(Stored items)
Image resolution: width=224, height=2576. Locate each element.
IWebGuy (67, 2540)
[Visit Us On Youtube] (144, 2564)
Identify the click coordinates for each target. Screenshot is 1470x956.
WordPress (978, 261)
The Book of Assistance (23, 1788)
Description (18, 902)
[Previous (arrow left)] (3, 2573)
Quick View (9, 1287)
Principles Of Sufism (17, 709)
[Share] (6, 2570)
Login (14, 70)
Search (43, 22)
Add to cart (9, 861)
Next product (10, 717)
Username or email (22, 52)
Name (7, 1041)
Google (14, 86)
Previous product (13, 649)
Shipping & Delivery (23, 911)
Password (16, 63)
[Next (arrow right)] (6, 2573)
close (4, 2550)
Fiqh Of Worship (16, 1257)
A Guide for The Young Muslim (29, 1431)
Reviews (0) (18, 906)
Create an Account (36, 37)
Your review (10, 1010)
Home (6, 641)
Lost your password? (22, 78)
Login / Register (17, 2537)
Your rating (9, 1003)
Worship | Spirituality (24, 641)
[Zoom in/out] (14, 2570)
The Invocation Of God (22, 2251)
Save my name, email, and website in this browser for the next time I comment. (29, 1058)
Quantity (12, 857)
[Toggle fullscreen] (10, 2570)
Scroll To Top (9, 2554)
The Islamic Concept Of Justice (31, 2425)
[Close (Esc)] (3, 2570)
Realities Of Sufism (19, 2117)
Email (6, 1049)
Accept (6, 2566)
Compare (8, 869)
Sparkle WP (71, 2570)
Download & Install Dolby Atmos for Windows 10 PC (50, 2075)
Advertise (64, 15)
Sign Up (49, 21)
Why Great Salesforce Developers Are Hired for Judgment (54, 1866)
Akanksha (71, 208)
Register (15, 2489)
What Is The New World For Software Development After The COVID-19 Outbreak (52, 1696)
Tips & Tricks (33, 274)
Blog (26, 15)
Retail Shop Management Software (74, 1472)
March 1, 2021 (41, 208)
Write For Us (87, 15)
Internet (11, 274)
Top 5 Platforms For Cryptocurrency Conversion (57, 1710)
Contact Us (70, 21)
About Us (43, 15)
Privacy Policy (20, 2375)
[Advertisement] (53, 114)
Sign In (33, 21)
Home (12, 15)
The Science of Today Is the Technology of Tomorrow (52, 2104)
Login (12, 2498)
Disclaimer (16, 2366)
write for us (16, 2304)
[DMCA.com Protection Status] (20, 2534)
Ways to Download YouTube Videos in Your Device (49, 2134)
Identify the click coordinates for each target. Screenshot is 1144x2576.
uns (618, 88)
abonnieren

*What is being asked:* Where a line of the records has the string "Worship", return that line.

*Written solution:*
Fiqh Of Worship (16, 1257)
Worship | Spirituality (24, 641)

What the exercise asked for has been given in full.